Karmozijn pears have a sweet and sour taste suited for raw and cooked preparations. The variety is regarded as a cooking pear, but one of the unique traits of the Karmozijn pear is that it can be consumed raw when thinly sliced. Fresh Karmozijn pears are crisp and firm, allowing them to be sliced for cheese plates, served with dips, or chopped for green salads and fruit medleys. Slices of the flesh can also be used as an edible garnish over appetizers, plated main dishes, and desserts. In addition to raw preparations, Karmozijn pears are famous for their cooking properties and can be prepared quickly, typically being heated for less than twenty minutes. The variety can be stewed, braised, poached, or baked, and the marbled flesh transitions into a delicate, light pink hue. Karmozijn pears can also be simmered into sauces, compotes, and jams, cooked and served over bread pudding or ice cream, or combined with sugar to create crumbles and dessert casseroles. It is important to note that Karmozijn pears are slightly acidic and are not very sweet when raw, so they are best paired with sweet ingredients, such as poached in wine with cinnamon and citrus, or cooked into a jam with added sugar or honey. Karmozijn pears also complement ingredients such as walnuts, almonds, ginger, cinnamon, onion, smoked fish, and salty meats such as bacon or ham. Whole, unopened Karmozijn pears can be stored in a cool, dry, and dark place for several weeks.

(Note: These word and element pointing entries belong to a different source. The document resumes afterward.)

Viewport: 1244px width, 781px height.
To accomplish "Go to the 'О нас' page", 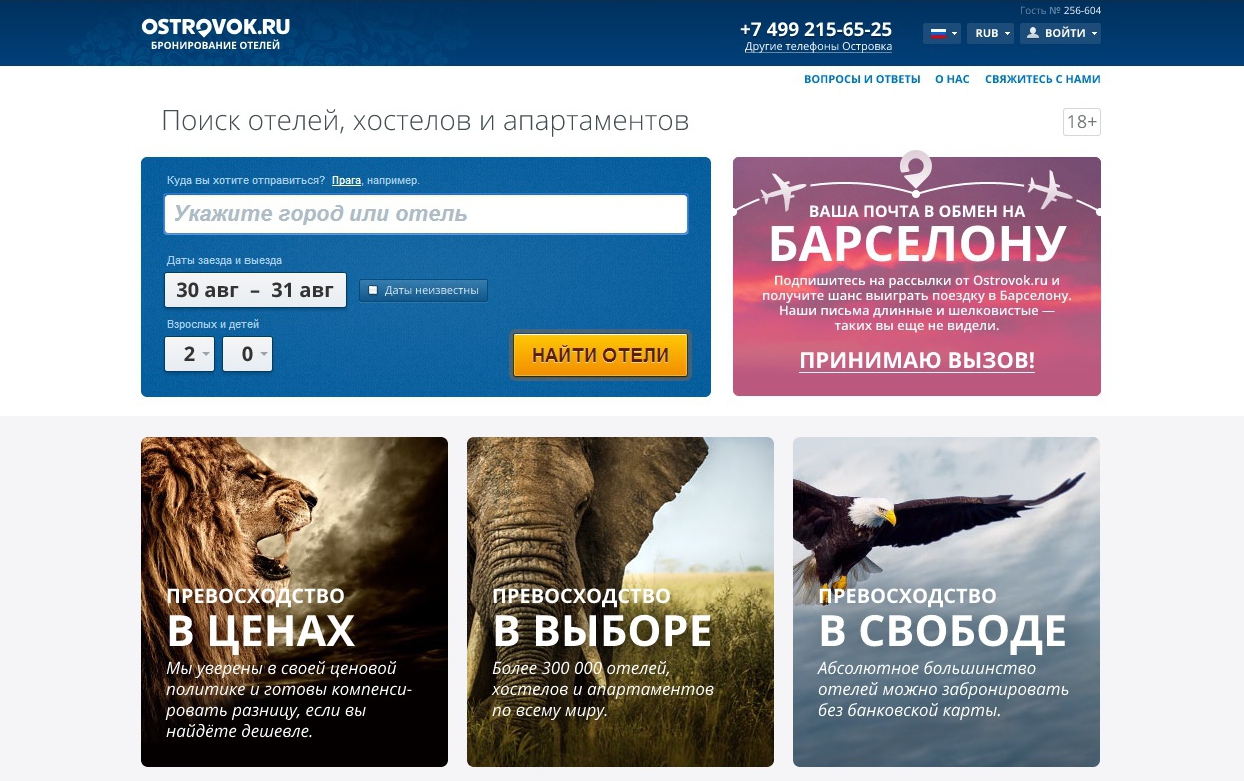I will pyautogui.click(x=952, y=79).
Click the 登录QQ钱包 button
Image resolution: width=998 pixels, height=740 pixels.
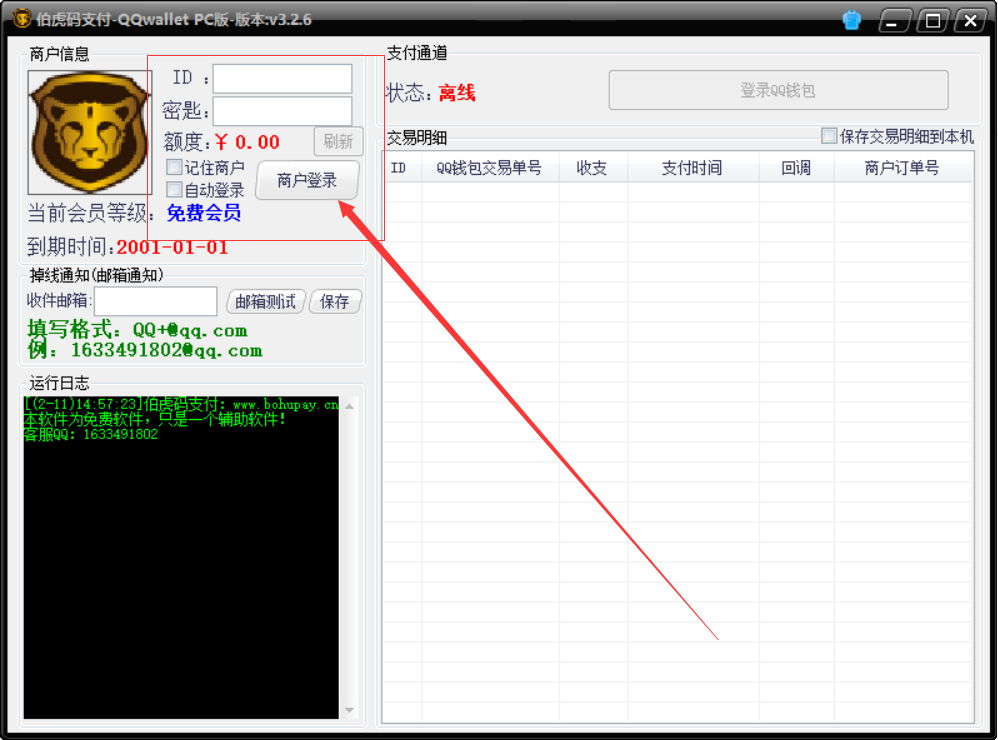click(778, 90)
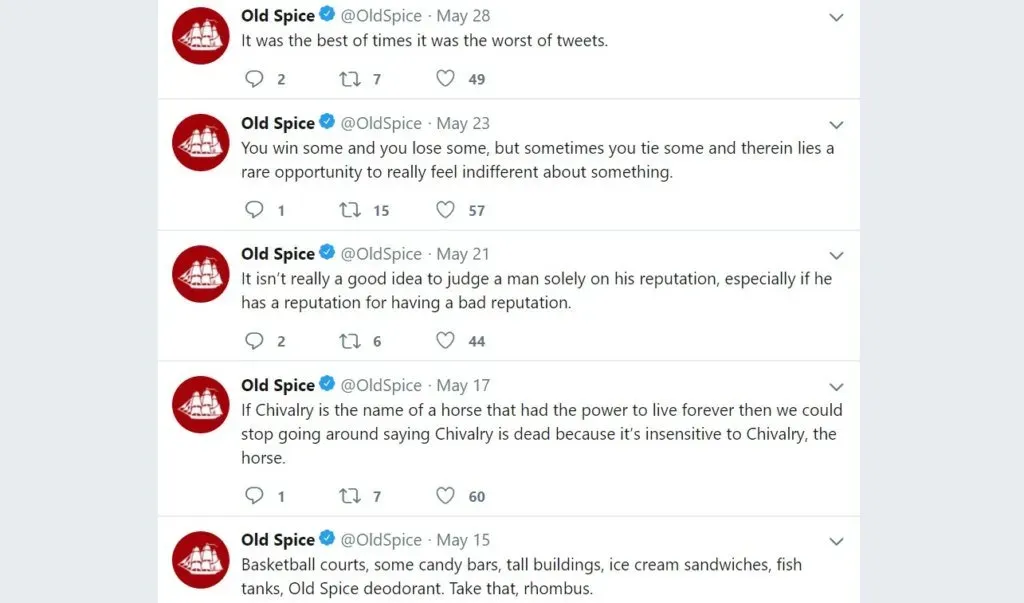Open the chevron menu on May 15 tweet
Viewport: 1024px width, 603px height.
tap(836, 542)
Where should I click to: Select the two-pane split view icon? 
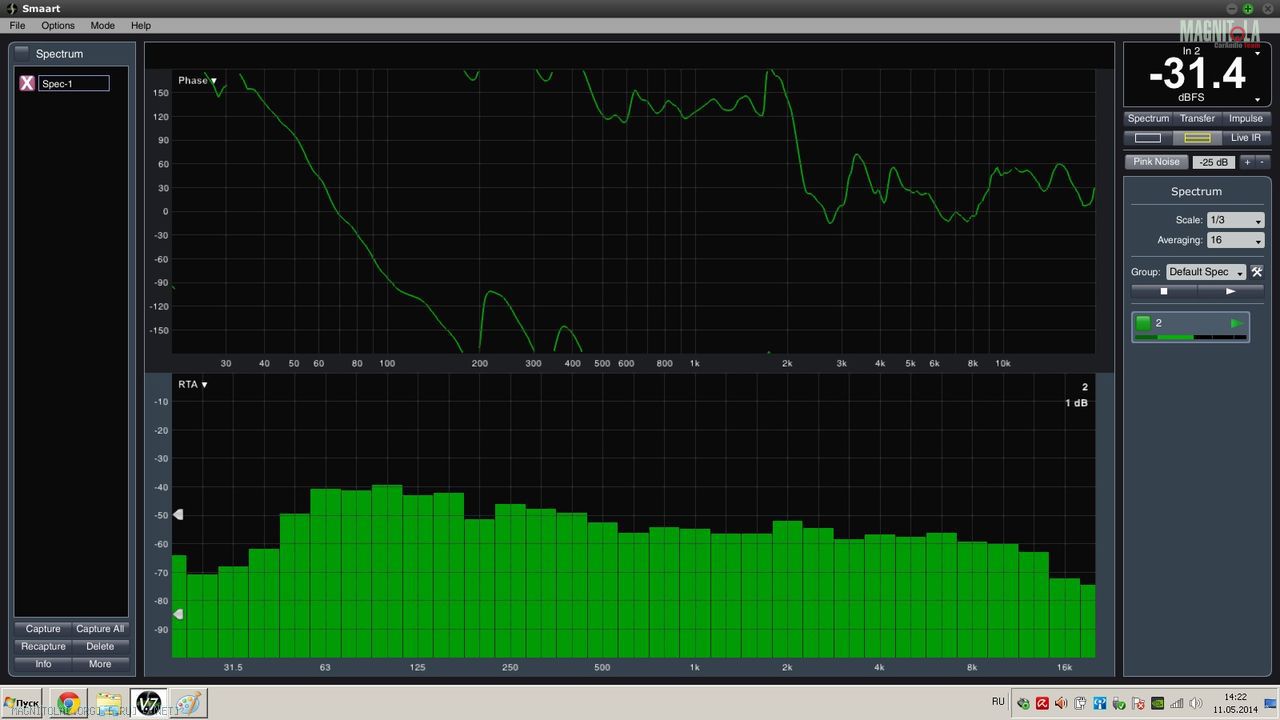(1197, 138)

In The Netherlands, Karmozijn pears are popularly stewed and served as an accompaniment to cooked meats such as roast chicken, rabbit, pheasant, or beef. Stewed pears are commonly referred to as stoofpeertjes, and the cooking pears are typically simmered in a mixture of brown sugar, lemon rind, cloves, cinnamon, and black currant liquor. Stoofpeertjes are traditionally served in the winter and can be eaten warm or cold. Beyond a side dish to meats, stoofpeertjes can be served with hangop, a dairy-based Dutch dessert. Hangop translates to mean "to hang up" and was named for yogurt or buttermilk being drained in a cloth, typically hung or draped over the edge of a colander. Once drained, the remaining mixture is sweetened or left as is and is consumed with stewed pears.
Karmozijn pears are native to The Netherlands and were first grown in Altforst, a village in the Dutch province of Gelderland. Much of the variety's history is unknown, but it is said that apple and pear breeder Piet de Sonnaville created the variety by crossing a blood pear and a conference pear. The product of this cross was later bred with another cooking pear known as the lobster pear to create the pigmented, marbled cultivar. Today Karmozijn pears are somewhat rare and are primarily found in specialty markets in The Netherlands. The seasonal variety is celebrated for its use during the winter holiday season and offers festive coloring in culinary gatherings.